---------- EXCERPT

- European cover art
- Developer: Game Arts
- Publisher: SegaJP: Game Arts;
- Programmers: Naozumi Honma; Osamu Harada;
- Artist: Masatoshi Azumi
- Writer: Yoshimi Kanda
- Composers: Fumihito Kasatani; Nobuyuki Aoshima; Mamoru Ishimoda; Yoko Sonoda; Mariko Sato;
- Platform: Sega Genesis
- Release: NA: March 1992; JP: April 24, 1992; EU: June 24, 1992;
- Genre: Platform
- Mode: Single-player

= Alisia Dragoon =

1992 video game

 is a 1992 platform game developed by Game Arts and published by Sega for the Sega Genesis. The player controls Alisia, a young woman who is on a quest to avenge her father and save the world. She can fire lightning from her hands and summon four faithful beasts to aid her. The game was later made available on the Sega Genesis Mini and Nintendo Classics service.

==Gameplay==

Gameplay involves action and platforming elements, as the player controls Alisia to jump onto platforms and kill enemies with the aid of her pets.

In Alisia Dragoon, the player controls the protagonist, Alisia, in her quest to save the world by defeating the evil forces that killed her father. The game consists of eight levels of side-scrolling environments; Alisia has to jump across gaps and kill the enemies that stand in her way. Each stage is completed by defeating the boss at the end.

Alisia attacks by shooting streaks of lightning from her hands. The attack automatically targets enemies in range but gets weaker with each volley as Alisia's power is depleted. Her power recharges when she stops attacking; when fully charged, it allows her to unleash a multi-target attack, hitting every enemy on the screen. The energy system introduces an element of strategy, encouraging the player to manage Alisia's power to have her able to defend herself at critical moments.

Helping Alisia in her quest are her pet monsters. These creatures fly around the heroine on their own, attacking her foes, and blocking enemy attacks from hitting her. There are four pets, each with its own type of attack. The Dragon Frye spits fireballs, and the Boomerang Lizard hurls boomerangs. The Thunder Raven emits a thunder blast that affects enemies across the screen, and the Ball O' Fire burns enemies on contact. Only one pet can fight alongside Alisia in her quest, but the player can select any of the four (or none) as the active companion at any time.

--------------------

ASSIGNED TASK 1: In the Alisia Dragoon article, return everything from "Gameplay involves action" down to "at the end.", word for word.
ASSIGNED TASK 2: Check each statement against the Alisia Dragoon article and answer yes or no, quoting the words that decide it: (a) The game has eight levels. (b) Alisia's lightning attack grows stronger with each volley. (c) Two pets can fight alongside Alisia at the same time.
ASSIGNED TASK 3: According to the Alisia Dragoon article, which of Alisia's pets spits fireballs?
The listing comes from a separate source unrelated to the Alisia Dragoon article.

---------- DATA LISTING

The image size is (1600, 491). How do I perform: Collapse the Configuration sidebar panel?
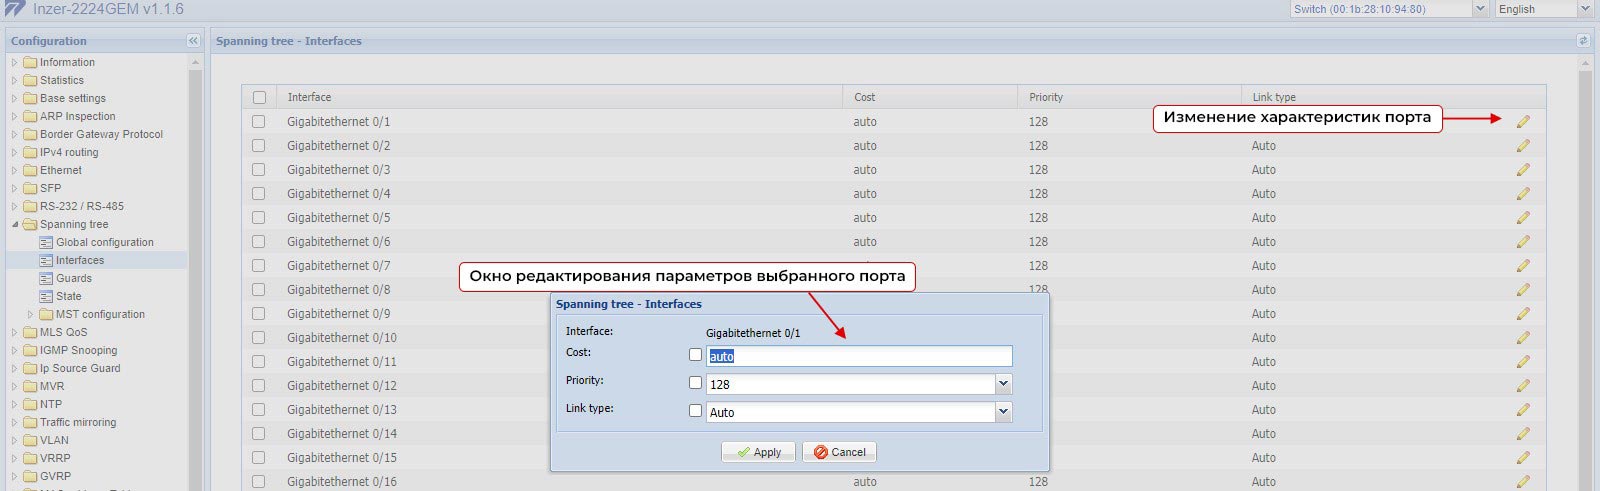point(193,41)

--------------------
---------- DATA LISTING

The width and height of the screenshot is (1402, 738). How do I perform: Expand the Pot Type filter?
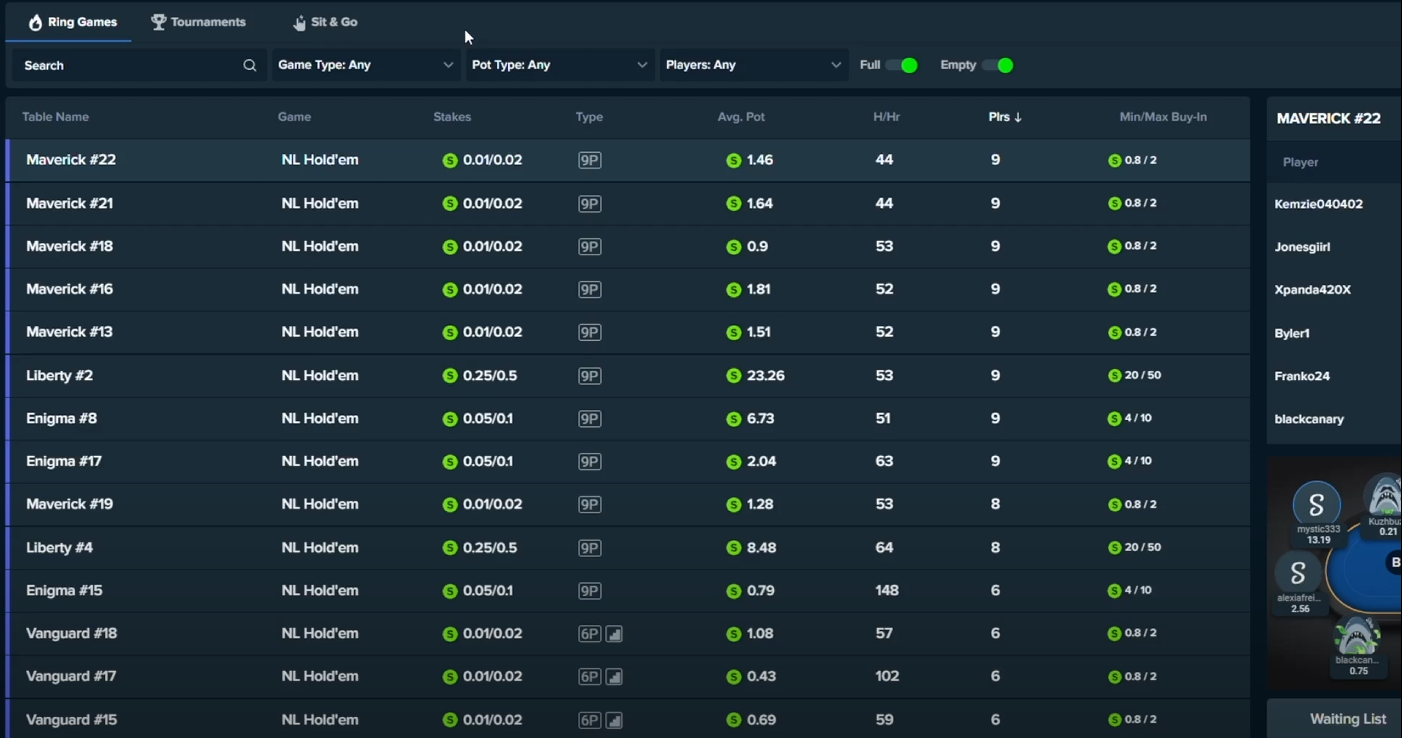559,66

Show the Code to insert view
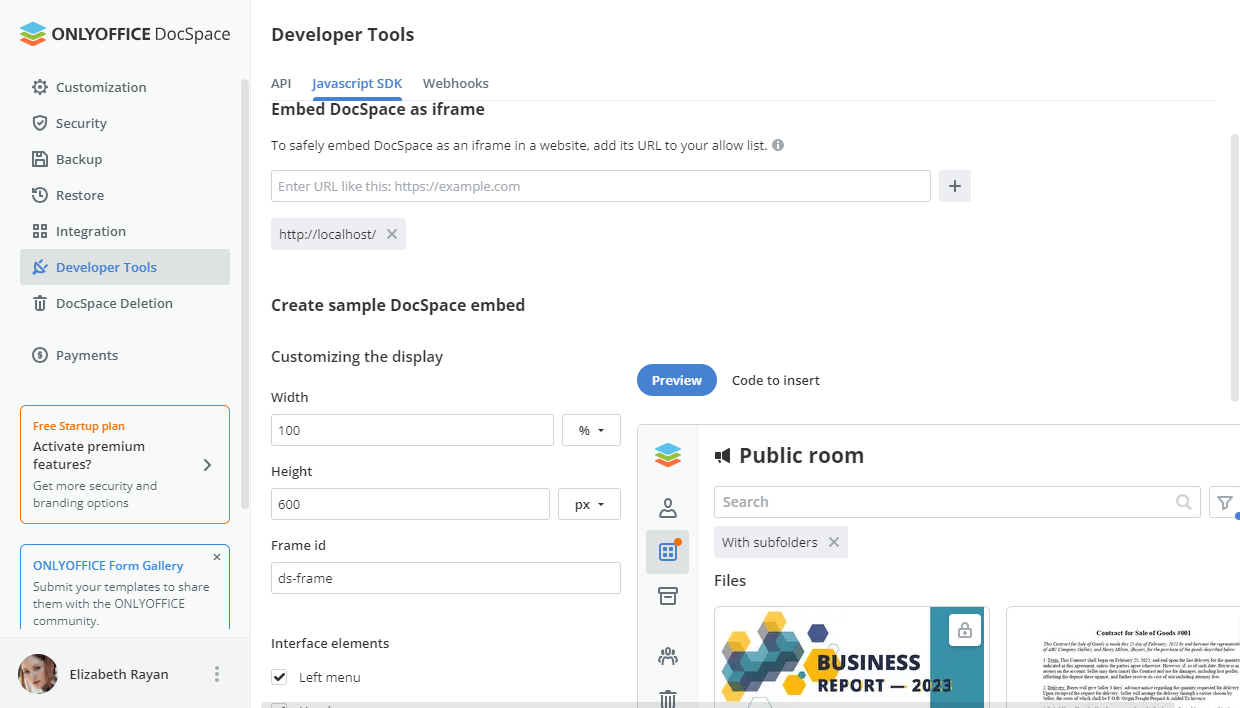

--------------------
---------- DATA LISTING

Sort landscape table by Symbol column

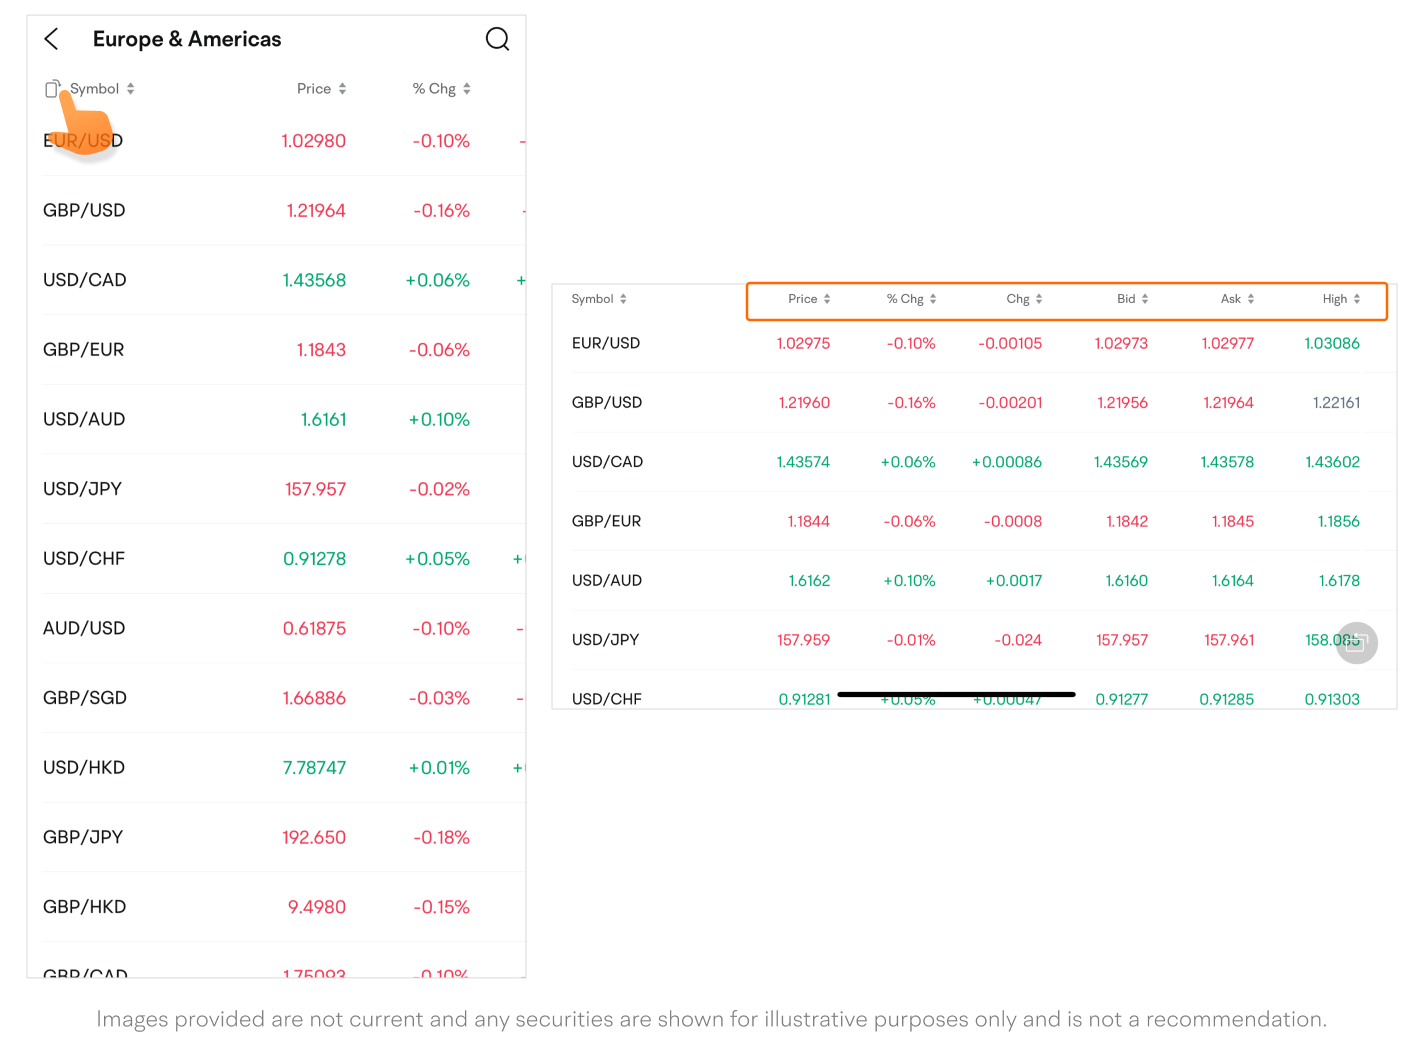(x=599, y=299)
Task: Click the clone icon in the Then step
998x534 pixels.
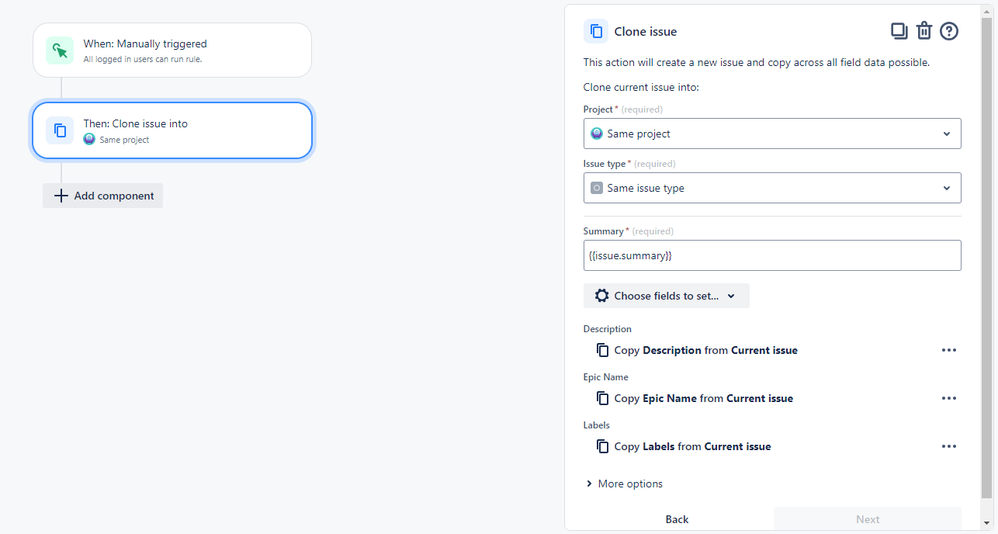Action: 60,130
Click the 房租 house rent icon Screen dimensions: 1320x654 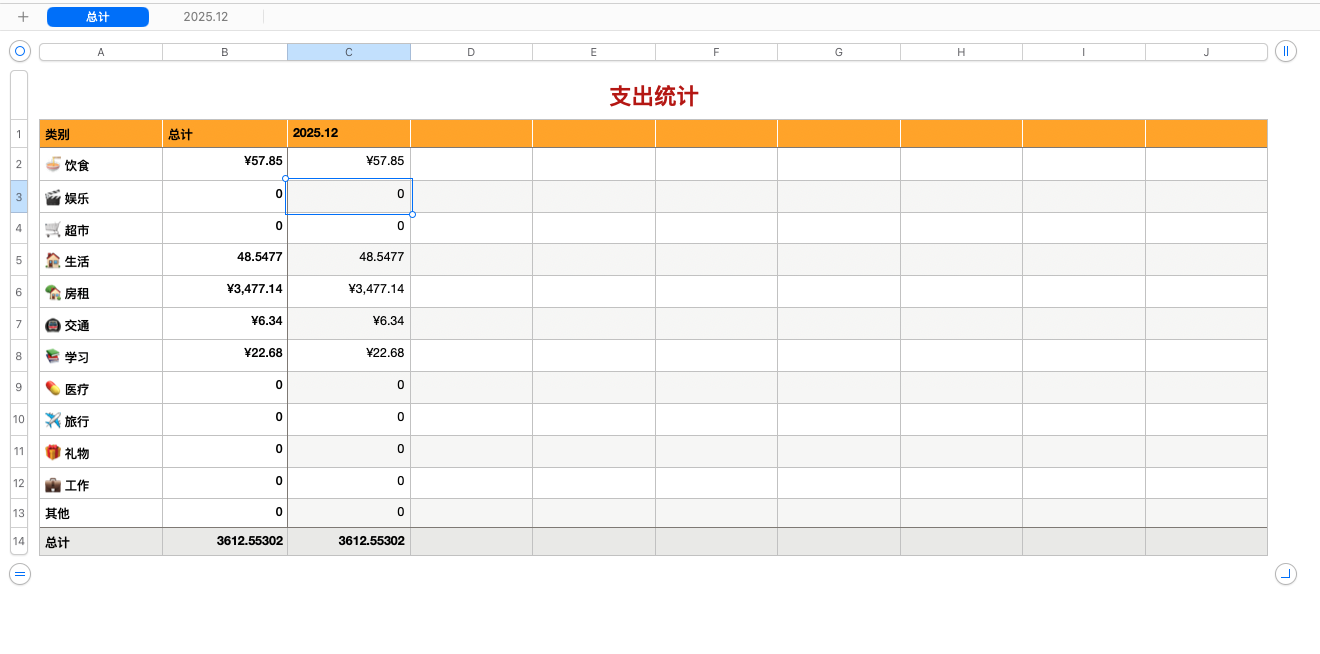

--------------------

ANSWER 1:
Gameplay involves action and platforming elements, as the player controls Alisia to jump onto platforms and kill enemies with the aid of her pets.

In Alisia Dragoon, the player controls the protagonist, Alisia, in her quest to save the world by defeating the evil forces that killed her father. The game consists of eight levels of side-scrolling environments; Alisia has to jump across gaps and kill the enemies that stand in her way. Each stage is completed by defeating the boss at the end.

ANSWER 2:
(a) Yes: "The game consists of eight levels of side-scrolling environments"
(b) No: "gets weaker with each volley as Alisia's power is depleted"
(c) No: "Only one pet can fight alongside Alisia in her quest"

ANSWER 3: The Dragon Frye.